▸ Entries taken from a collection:
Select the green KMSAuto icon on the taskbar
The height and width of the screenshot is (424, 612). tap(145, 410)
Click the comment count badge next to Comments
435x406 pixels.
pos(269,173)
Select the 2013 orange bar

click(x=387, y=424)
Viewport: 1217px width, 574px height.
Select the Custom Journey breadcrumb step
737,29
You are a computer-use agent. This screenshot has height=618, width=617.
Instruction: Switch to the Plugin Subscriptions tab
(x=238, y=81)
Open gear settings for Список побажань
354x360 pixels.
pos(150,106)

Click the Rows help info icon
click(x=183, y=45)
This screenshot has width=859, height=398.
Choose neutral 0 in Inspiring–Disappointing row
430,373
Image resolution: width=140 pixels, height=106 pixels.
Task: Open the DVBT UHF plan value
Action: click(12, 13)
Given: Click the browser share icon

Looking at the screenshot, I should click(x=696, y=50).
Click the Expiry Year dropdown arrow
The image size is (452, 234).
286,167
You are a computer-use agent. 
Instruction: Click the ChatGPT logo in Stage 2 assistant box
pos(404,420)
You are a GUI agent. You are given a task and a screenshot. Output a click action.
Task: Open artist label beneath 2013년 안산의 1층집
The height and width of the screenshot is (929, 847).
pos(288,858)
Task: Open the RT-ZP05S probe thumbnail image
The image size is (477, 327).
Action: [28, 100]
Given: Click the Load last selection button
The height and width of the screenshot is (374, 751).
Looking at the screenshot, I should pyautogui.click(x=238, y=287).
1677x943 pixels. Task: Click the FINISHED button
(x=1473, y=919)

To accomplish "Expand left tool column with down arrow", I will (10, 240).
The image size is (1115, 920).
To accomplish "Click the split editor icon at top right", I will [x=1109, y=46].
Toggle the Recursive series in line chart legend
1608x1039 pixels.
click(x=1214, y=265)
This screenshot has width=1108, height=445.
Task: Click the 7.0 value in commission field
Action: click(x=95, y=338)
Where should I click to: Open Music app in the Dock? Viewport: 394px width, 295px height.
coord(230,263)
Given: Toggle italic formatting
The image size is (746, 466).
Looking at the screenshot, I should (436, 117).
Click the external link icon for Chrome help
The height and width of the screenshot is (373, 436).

▸ Written request:
Copy out word for word every line from the one containing "Where should I" through the last line above.

▸ Problem solution:
Where should I click to: Open Music app in the Dock? Viewport: 394px width, 295px height.
coord(230,263)
Given: Toggle italic formatting
The image size is (746, 466).
Looking at the screenshot, I should (436, 117).
Click the external link icon for Chrome help
The height and width of the screenshot is (373, 436).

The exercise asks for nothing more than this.